Подчас он вздрагивал от исполненных откровенного любопытства взглядов прохожих. Только тогда он задумался над тем, что в этой беззастенчивой уверенности в своем праве рассматривать тебя в упор таится одна из форм насилия, поощряемого беззащитностью жертвы. В трамвае он часто замечал, как многие пристально, даже настойчиво, рассматривают всех входящих и выходящих пассажиров, особенно инвалидов или стариков. Тогда ему пришла в голову мысль, что нищим подают милостыню не столько из сострадания к их несчастьям, сколько в виде подачки за зрелище для жадных, притворно участливых взоров. Поэтому он по возможности избегал трамваев и почти никогда не нарушал этого правила нелегальной жизни.
Он вращался в мире, который стал чужим и враждебным, — в мире опасностей, подвохов и роковых случайностей. На улице он опасался тех, кто шел сзади, и тех, кто двигался навстречу, кто сверлил его взглядом и кто не обращал на него внимания. Жизнь до подполья казалась ему нереальной: в ней можно было глядеть по сторонам, выискивать знакомых, раскланиваться с ними.
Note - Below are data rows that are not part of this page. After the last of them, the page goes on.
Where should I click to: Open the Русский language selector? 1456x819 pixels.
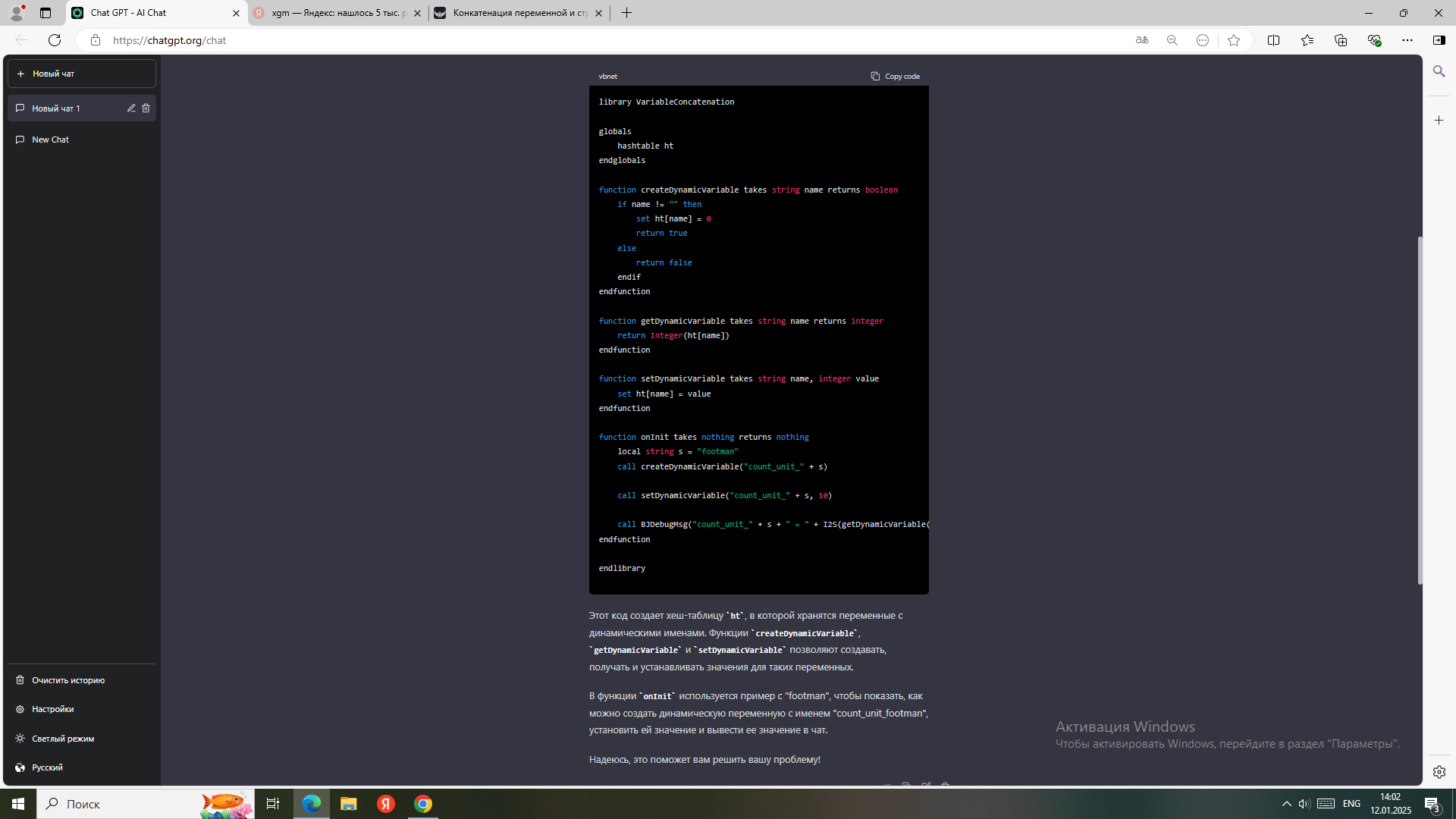point(47,767)
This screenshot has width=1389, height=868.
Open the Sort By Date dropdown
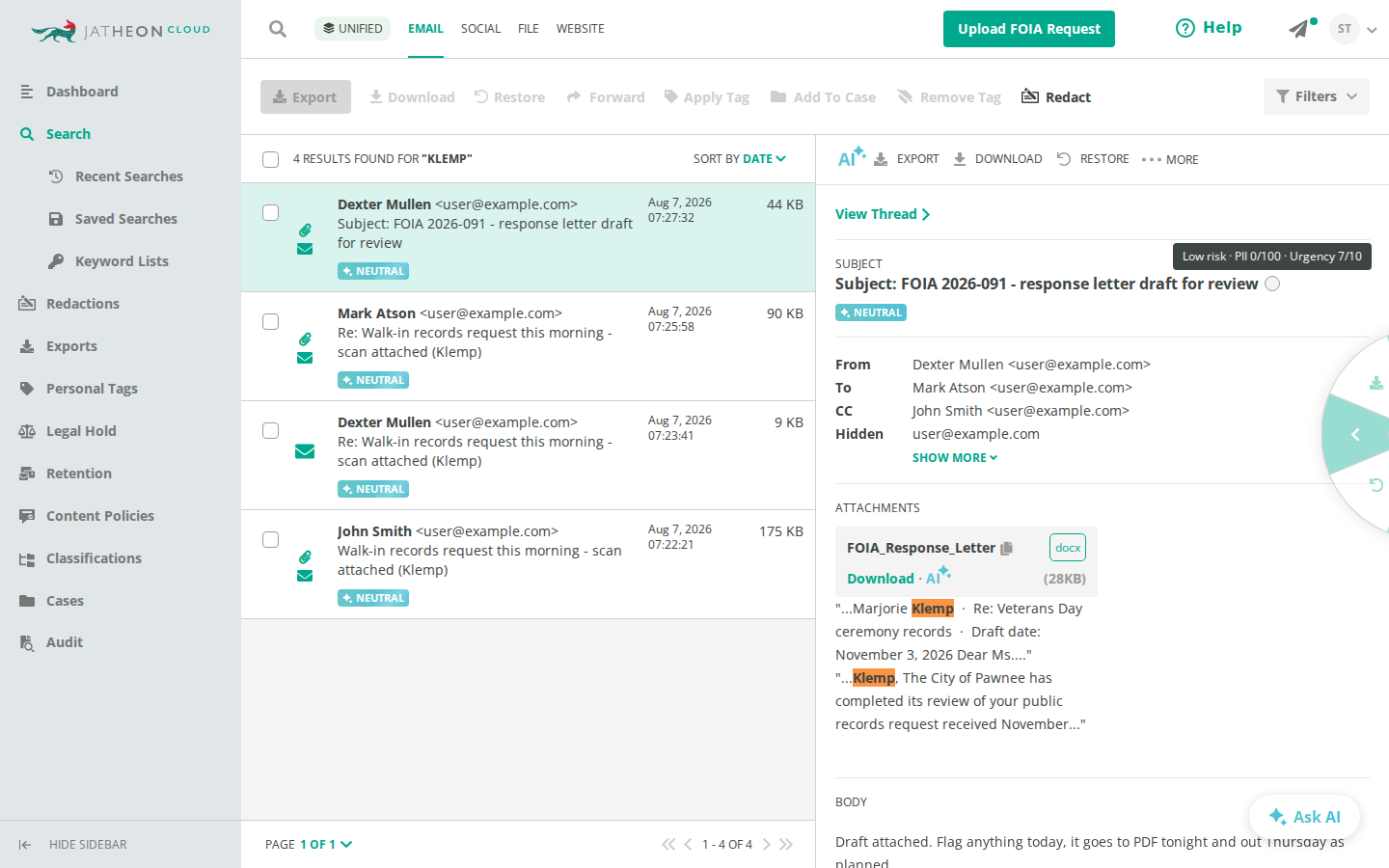(740, 159)
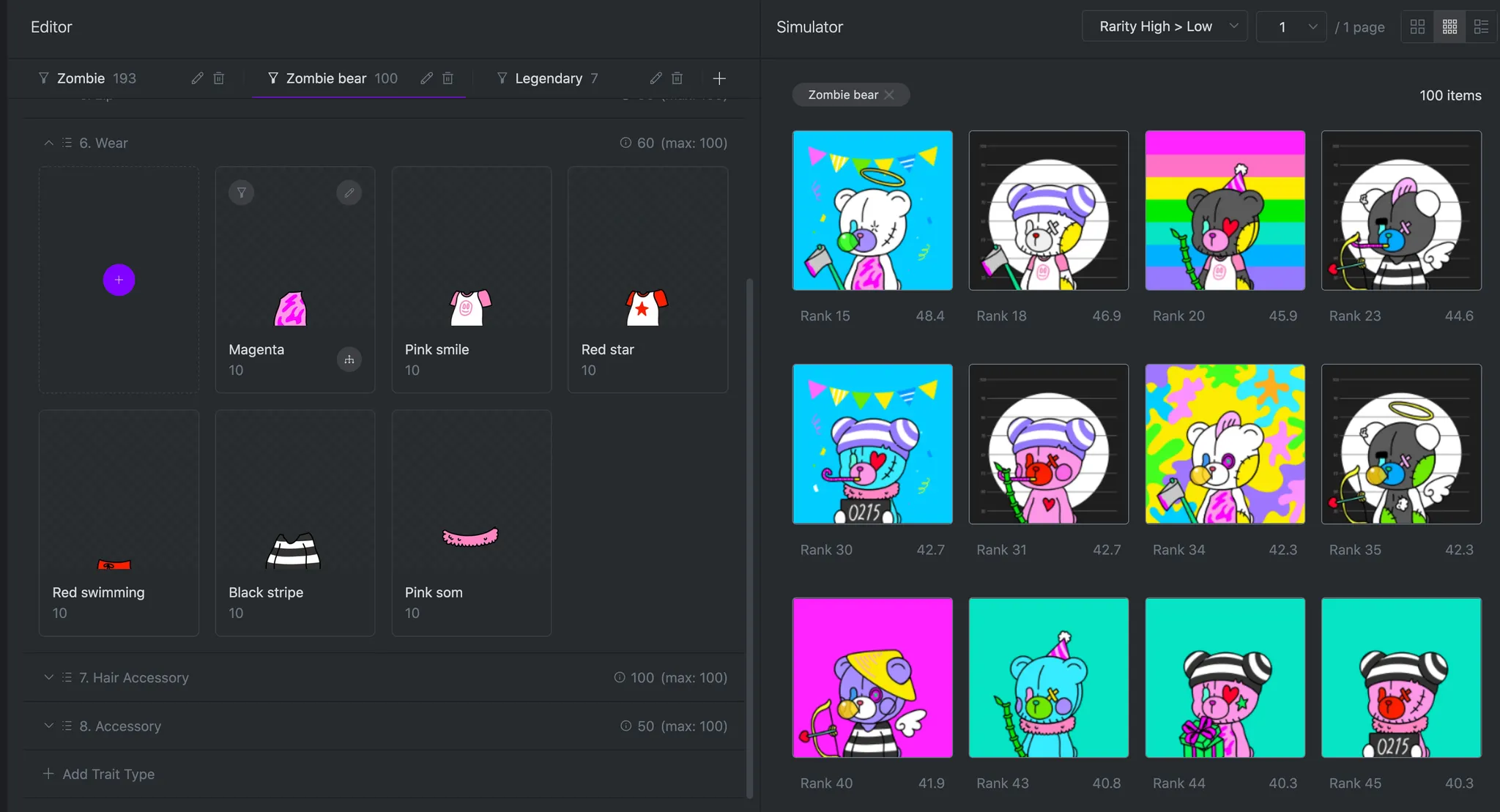
Task: Switch to the Zombie filter tab
Action: click(x=81, y=78)
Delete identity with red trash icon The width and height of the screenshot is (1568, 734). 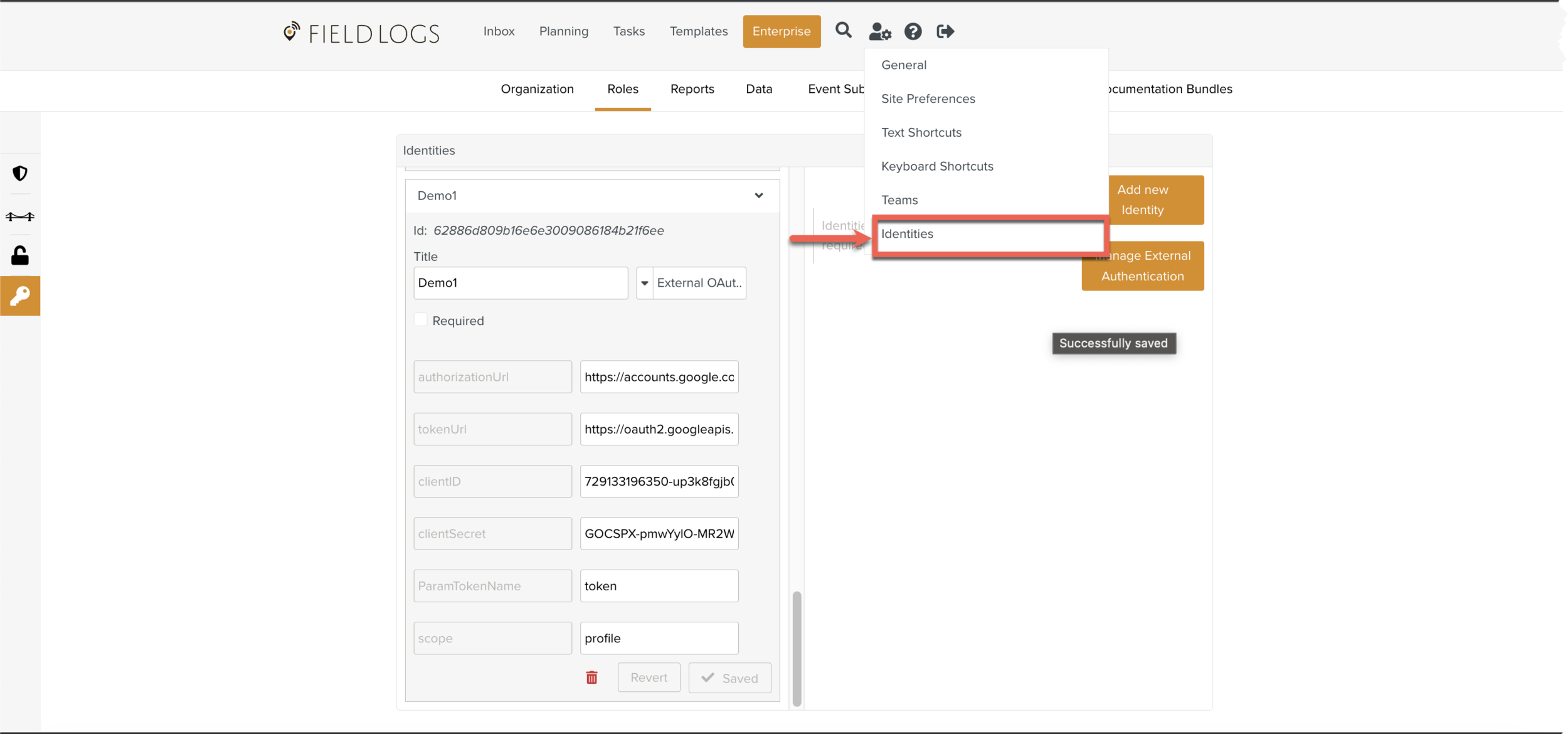tap(591, 678)
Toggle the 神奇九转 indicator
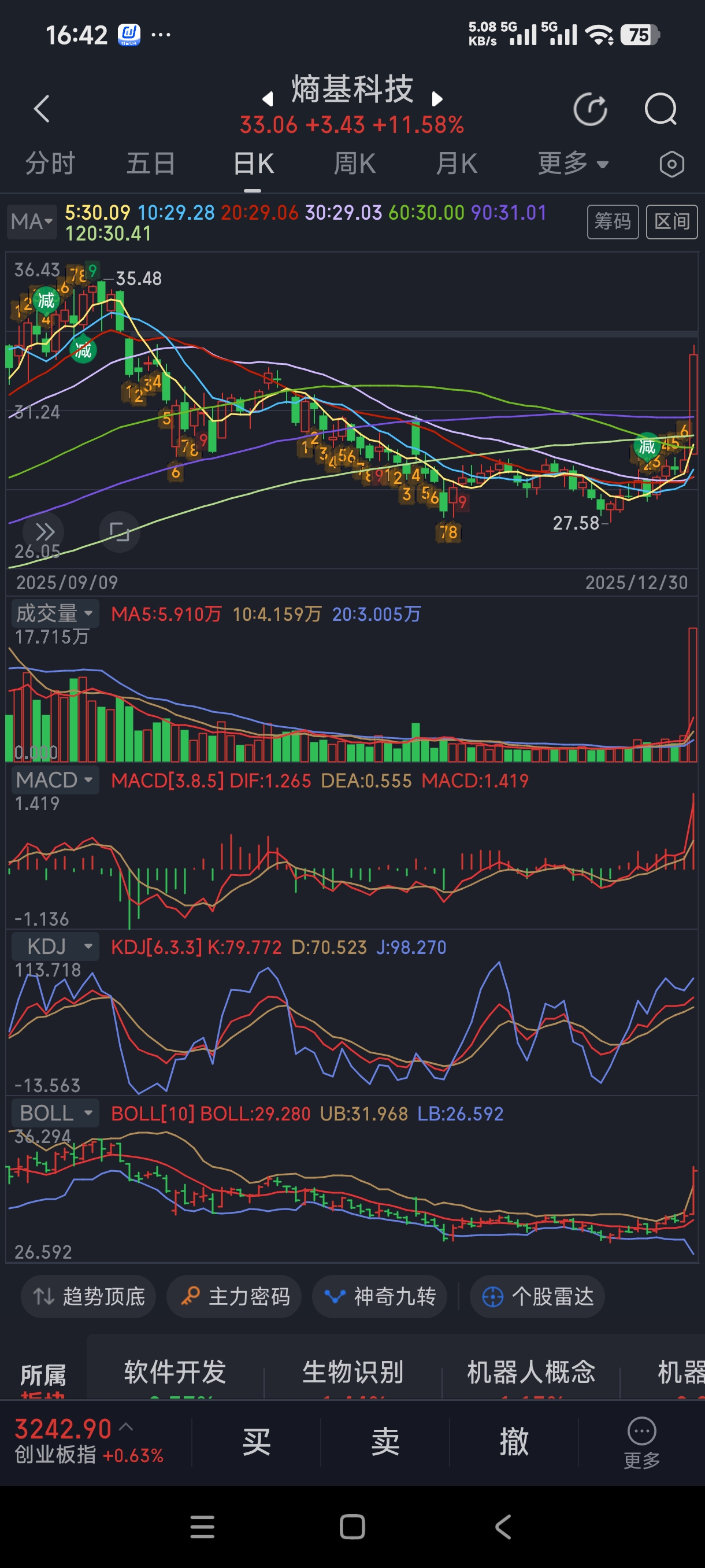 point(380,1296)
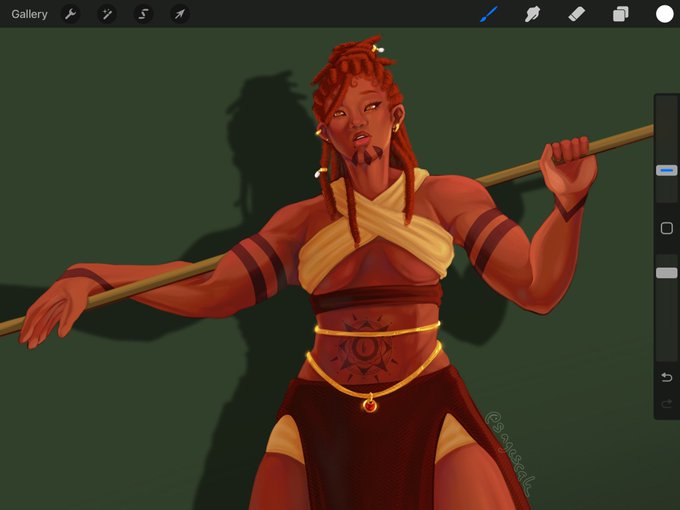The height and width of the screenshot is (510, 680).
Task: Click the brush size slider handle
Action: [667, 170]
Он вырос в небольшом городке, и в детстве его больше всего поражало, что на площади, куда его водил за руку отец, их узнает и приветствует бесчисленное количество знакомых. В Милане общаться с людьми приходилось реже. Однако в памяти у него остались летние вечера, когда он со своим другом ходил к фонтанчику возле Арены пить «гнилую воду», обладавшую, по слухам, какими-то целебными свойствами. Вода была скверной, но прохожие пили ее с суеверной надеждой и с мрачным юмором, отличающим миланцев. На площадке возле фонтанчика собирались люди, завязывались разговоры, мужчины в майках наполняли бутыли водой, чтобы отнести их родным, укрывшимся в тени густой листвы на скамейках. Этот патриархальный ритуал будил в нем грустные воспоминания о его родном городке.
Антонио приближался к Тичинским воротам. Вода там и сям растекалась лужами по тротуару, а трамваи, проезжая по улице, окатывали прохожих фонтаном брызг. Выйдя на площадь против Триумфальной арки, он на секунду умерил шаг, чтобы проверить, нет ли за ним слежки. Затем, свернув налево, поднялся к мосту и облокотился на парапет. Вода в канале, огибая понтоны плавучего дока, медленно текла вдоль низких домов на набережной в сторону темневшего вдали горизонта. Бесшумно полыхнула молния и осветила покрытый тучами край неба.
Антонио спустился к стоянке такси. Открыл дверцу передней машины и со словами: «Соборная площадь»- пригнулся, чтобы сесть на заднее сиденье. В это время в другую машину садился мужчина средних лет в широкополой шляпе.
Такси, подпрыгивая на брусчатке, выехало на бульвар к Тичинским воротам. Обернувшись, Антонио увидел, что следом за ними идет другая машина. Ухватившись руками за сиденье, он глядел, не отрываясь, в переднее стекло. За Тичинскими воротами, у самой колоннады Сан-Лоренцо, он тронул водителя за плечо:
— Остановите, пожалуйста.
— Здесь? — спросил таксист, резко тормозя и подруливая к бровке. — Вам разве не на Соборную площадь?
— Да, но я выйду на минуту. — Антонио открыл дверцу. — Я мигом обратно.
Выйдя на улицу, он пересек площадку перед церковью Сант-Эусторджо и подошел к какому-то ветхому зданию с облупленными стенами. Приблизился к двери, чтобы рассмотреть номер, затем неуверенно оглянулся, словно ошибся. Другое такси как раз проезжало мимо. Сидевший в нем пассажир в шляпе обернулся, чтобы лучше рассмотреть римские колонны, мелькнувшие в окне машины. Не сбавляя скорости, автомобиль проследовал в направлении Карроббио.
Антонио еще раз взглянул на номер у входа, затем вернулся к открытой дверце такси.
— Спасибо, — сказал он. — Поехали.
Когда он вышел на Соборной площади, порыв ветра заставил его зажмурить глаза. Со стороны площади Кордузио надвигались тучи, быстро сокращая желтый просвет, на фоне которого в наэлектризованном воздухе кружились листья и клубы пыли. На соборной паперти не было ни души. Немногие прохожие спешили по своим делам, держась рукой за шляпы. Антонио поднялся по ступеням и толкнул одну из боковых дверей.
Внезапно он очутился в безмолвном полумраке. Огромные колонны уходили ввысь к нервюрам свода. Чувствовался острый запах ладана и воска. Мраморный пол усиливал звук шагов, глухо отдававшихся где-то наверху.